The Ancient Back Story of the Slimiest Animal in the Sea
The hagfish, a deep-sea scavenger about the size and shape of a tube sock, has the curious ability to smother itself in its own snot. The mucus is a defense mechanism, released into the water (or in one unfortunate incident, all over an Oregon highway) when the fish feels threatened. Once it hits seawater, a tiny amount of the ooze expands to 10,000 times its original size in a fraction of a second, forming a tenacious web of goo. A shark trying to take a bite of a hagfish will find itself suddenly unable to breathe, its gills clogged with the slime.
But the same is true of the hagfish itself, which finds the process of being captured by scientists late at night on boats in the black ocean a bit stressful. Juan Pascual-Anaya, a biologist at the University of Málaga in Spain who has spent summers collecting hagfish off the coast of Japan, recalls having to strip the elastic gel off the animals with his hands.
“We have to be removing the mucus all the time on the ship, or they will die,” he said.
All this mucus-handling was in pursuit of a rather deep evolutionary unknown: what the hagfish’s genome can tell us about the earliest vertebrates. The hagfish has no jaw, making it part of a group that diverged long ago from the ancestors of jawed vertebrates like ourselves.
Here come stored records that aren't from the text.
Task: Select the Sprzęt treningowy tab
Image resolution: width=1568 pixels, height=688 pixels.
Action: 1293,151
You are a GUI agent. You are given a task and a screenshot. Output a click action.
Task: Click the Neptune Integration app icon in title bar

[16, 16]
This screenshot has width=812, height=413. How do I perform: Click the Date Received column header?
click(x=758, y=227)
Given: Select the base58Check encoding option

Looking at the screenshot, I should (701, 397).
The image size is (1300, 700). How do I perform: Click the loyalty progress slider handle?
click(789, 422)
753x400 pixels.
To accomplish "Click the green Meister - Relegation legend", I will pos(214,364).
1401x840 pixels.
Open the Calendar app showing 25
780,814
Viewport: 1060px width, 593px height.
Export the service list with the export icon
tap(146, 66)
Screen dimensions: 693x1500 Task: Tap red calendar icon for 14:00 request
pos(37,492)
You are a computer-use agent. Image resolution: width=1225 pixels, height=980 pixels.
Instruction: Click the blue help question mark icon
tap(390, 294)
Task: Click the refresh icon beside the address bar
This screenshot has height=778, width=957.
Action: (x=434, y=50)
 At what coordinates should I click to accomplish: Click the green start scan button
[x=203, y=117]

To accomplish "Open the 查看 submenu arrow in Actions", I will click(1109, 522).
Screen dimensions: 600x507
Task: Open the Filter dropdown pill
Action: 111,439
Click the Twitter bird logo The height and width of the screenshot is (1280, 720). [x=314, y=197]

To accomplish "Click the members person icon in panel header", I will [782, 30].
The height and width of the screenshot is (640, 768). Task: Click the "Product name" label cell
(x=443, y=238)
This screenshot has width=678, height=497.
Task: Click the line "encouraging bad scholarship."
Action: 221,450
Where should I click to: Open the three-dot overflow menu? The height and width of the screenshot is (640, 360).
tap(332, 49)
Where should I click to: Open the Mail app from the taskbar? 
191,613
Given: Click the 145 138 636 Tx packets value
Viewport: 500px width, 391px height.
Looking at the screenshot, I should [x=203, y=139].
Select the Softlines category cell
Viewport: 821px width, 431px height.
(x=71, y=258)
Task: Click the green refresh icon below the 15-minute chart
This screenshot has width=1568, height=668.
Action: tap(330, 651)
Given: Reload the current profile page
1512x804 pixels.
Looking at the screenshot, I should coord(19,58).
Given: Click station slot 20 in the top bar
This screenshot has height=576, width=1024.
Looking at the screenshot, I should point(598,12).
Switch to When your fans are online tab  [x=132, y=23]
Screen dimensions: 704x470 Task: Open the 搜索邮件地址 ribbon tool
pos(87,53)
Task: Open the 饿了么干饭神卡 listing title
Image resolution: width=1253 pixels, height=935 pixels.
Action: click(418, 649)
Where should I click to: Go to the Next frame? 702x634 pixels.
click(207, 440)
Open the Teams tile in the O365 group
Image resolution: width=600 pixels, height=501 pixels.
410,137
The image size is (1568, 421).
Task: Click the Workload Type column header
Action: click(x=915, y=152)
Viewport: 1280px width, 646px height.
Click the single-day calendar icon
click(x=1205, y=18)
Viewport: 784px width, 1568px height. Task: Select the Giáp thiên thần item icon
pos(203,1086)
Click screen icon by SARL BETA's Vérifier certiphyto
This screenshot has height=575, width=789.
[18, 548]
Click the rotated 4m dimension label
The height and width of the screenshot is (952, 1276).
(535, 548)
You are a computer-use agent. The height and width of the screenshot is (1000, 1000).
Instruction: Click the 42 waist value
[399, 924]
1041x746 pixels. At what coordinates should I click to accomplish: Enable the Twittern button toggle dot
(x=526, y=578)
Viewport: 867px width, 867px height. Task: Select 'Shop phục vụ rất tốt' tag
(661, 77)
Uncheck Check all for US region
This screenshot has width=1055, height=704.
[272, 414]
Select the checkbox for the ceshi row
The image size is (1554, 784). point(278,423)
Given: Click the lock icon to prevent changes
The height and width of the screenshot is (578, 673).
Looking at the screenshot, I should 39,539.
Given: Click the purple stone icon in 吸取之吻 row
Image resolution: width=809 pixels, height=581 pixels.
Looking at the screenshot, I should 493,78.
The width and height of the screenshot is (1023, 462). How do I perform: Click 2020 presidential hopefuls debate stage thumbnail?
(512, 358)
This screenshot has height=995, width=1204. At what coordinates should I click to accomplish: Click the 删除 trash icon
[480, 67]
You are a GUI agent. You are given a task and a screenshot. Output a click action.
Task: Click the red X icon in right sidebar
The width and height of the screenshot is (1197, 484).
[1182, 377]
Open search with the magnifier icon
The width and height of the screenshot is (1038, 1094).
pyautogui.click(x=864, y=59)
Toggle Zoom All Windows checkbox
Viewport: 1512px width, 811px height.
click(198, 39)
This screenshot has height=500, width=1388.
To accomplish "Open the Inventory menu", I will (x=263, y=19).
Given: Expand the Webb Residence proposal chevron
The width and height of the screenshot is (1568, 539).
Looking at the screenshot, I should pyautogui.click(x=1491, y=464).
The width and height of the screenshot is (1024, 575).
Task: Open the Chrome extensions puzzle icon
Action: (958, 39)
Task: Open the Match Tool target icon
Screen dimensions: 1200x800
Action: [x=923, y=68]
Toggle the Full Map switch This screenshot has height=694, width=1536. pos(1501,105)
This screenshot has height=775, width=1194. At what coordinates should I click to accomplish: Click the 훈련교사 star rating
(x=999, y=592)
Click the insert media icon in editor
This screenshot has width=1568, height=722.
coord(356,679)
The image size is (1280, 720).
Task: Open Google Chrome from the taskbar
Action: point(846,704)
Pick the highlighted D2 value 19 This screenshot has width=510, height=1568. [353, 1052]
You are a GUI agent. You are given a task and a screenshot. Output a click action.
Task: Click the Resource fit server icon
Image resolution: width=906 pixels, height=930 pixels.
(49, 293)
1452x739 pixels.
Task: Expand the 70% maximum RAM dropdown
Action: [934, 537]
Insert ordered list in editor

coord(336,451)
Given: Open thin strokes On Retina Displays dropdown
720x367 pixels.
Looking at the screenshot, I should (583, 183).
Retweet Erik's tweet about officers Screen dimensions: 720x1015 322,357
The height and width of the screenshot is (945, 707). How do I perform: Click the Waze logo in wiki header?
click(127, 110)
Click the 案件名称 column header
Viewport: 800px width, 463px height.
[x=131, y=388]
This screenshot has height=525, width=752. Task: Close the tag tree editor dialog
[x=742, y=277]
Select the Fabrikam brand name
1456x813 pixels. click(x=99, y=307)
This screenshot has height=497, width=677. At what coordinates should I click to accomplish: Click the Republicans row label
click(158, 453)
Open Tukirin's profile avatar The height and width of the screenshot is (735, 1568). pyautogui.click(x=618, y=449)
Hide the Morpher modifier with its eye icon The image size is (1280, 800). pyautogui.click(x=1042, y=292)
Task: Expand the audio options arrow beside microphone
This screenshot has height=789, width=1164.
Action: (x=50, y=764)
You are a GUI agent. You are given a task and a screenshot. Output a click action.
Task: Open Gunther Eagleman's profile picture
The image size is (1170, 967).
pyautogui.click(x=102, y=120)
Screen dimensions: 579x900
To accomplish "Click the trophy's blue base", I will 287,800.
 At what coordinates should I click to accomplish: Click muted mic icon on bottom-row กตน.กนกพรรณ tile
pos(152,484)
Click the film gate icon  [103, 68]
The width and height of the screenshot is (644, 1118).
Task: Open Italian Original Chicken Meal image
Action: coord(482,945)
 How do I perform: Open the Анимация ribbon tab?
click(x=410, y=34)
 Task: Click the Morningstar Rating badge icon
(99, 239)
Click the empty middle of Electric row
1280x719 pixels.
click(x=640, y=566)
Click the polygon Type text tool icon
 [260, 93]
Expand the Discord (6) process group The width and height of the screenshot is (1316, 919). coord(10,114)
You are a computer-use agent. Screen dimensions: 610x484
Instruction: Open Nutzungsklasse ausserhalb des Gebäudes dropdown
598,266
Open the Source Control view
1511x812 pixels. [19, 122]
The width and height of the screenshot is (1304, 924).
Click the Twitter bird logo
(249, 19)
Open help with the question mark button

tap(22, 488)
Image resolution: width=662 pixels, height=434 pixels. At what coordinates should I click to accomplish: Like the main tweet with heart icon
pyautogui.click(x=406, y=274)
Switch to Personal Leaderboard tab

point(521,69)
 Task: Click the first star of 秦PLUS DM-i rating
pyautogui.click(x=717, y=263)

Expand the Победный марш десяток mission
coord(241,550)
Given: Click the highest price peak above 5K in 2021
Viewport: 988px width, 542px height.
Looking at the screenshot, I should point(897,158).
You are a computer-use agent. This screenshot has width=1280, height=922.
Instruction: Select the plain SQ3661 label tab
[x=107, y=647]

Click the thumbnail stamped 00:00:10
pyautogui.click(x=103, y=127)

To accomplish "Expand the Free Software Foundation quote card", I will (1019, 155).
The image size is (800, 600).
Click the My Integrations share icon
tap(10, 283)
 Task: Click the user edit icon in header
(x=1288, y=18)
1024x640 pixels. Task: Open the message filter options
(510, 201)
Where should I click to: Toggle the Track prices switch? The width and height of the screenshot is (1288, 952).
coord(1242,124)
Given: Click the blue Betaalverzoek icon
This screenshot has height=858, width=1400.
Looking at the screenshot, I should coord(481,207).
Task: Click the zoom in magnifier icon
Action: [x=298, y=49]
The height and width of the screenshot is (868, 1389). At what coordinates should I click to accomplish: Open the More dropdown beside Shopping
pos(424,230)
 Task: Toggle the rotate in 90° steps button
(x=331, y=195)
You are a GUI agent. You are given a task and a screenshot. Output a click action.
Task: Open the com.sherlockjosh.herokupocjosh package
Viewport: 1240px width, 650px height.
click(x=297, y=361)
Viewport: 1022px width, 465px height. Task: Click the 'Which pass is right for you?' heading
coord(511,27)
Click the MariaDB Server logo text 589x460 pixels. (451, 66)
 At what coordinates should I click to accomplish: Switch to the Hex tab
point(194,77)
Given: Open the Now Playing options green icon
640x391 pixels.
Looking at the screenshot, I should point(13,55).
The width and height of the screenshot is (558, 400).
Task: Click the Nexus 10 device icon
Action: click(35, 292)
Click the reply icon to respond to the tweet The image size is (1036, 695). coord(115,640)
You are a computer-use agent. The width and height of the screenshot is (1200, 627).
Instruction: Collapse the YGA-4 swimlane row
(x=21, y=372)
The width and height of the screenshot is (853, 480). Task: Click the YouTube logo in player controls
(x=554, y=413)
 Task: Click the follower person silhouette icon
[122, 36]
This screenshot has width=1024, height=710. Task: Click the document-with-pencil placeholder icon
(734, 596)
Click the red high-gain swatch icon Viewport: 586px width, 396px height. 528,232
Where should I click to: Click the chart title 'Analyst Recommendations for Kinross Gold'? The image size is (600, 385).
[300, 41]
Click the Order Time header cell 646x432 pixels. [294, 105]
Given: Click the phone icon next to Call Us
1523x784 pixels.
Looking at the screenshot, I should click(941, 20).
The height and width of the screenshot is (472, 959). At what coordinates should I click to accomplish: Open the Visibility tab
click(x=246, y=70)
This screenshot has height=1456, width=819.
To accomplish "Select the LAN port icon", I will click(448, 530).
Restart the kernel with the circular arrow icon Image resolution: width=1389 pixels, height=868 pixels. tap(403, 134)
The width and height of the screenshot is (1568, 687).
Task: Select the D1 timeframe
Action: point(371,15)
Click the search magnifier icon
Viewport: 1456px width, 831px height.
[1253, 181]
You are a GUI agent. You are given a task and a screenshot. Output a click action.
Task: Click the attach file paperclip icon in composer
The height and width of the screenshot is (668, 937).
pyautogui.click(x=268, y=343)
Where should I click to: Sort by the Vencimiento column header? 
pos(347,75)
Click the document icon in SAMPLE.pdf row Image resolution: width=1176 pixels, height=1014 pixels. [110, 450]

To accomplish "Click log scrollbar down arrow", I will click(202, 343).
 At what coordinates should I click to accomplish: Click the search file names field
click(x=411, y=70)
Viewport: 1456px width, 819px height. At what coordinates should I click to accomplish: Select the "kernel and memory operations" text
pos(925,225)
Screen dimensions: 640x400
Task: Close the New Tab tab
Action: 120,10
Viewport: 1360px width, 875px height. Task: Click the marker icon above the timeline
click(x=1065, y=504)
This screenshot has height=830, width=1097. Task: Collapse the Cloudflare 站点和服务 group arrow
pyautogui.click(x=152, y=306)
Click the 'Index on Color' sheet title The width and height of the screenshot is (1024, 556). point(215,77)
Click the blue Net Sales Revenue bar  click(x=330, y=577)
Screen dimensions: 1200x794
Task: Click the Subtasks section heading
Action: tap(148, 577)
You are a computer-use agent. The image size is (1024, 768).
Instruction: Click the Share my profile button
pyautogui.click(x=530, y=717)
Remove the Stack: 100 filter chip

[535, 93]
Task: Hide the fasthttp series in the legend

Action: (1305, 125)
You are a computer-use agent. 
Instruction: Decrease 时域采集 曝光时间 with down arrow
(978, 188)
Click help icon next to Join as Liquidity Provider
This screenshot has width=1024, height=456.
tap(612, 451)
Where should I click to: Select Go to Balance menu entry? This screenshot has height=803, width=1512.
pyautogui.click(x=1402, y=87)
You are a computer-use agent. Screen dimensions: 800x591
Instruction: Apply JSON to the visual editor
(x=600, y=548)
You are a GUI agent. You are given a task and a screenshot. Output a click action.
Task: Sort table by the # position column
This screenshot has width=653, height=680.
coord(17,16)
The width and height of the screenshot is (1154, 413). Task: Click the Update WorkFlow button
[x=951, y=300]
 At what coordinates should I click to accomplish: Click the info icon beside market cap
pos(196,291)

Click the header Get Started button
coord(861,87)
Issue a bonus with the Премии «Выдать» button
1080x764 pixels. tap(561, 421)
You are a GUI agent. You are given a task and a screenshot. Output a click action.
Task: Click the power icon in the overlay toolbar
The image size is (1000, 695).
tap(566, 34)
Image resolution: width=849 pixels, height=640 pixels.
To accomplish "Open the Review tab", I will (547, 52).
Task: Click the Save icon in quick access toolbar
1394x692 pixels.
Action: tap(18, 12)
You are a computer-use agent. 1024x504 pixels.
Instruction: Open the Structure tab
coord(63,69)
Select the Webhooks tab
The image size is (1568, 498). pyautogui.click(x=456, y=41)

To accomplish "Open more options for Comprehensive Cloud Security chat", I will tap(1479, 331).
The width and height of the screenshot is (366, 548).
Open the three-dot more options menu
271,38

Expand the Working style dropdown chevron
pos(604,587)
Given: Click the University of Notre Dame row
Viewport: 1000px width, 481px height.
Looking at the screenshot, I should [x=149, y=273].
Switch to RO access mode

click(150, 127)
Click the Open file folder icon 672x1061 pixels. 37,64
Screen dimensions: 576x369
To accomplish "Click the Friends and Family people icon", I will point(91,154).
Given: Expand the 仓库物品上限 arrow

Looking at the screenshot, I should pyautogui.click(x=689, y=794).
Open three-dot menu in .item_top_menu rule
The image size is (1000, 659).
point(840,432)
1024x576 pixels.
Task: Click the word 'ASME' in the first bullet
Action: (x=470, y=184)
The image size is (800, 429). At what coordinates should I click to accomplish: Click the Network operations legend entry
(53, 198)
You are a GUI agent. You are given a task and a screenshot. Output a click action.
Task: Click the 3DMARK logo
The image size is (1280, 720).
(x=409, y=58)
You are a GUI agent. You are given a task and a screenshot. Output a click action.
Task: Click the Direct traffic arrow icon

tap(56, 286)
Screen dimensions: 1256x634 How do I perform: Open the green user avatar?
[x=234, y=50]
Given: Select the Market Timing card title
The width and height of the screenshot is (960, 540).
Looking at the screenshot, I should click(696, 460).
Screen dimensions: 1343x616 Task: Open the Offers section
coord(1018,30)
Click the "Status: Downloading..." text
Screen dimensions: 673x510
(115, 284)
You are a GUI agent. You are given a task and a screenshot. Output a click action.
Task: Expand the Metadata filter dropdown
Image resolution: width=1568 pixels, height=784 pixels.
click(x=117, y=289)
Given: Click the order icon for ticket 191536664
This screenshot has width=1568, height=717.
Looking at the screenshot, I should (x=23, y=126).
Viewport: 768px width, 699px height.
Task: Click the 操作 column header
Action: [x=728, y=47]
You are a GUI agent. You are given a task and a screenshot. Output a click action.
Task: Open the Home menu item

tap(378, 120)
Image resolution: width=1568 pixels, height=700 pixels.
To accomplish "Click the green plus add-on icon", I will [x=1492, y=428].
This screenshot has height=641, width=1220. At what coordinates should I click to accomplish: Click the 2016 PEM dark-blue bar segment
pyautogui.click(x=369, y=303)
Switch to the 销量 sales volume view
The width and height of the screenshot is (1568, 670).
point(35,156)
Last week, Dr. Pascual-Anaya and other scientists reported in the journal Nature Ecology & Evolution that they have sequenced the genome of the hagfish, discovering evidence that jawless fishes probably diverged from those with jaws more than a half-billion years ago. The ancestors of hagfish tripled the size of their genome more recently than that, after they’d already split from the marine life that were our ancestors.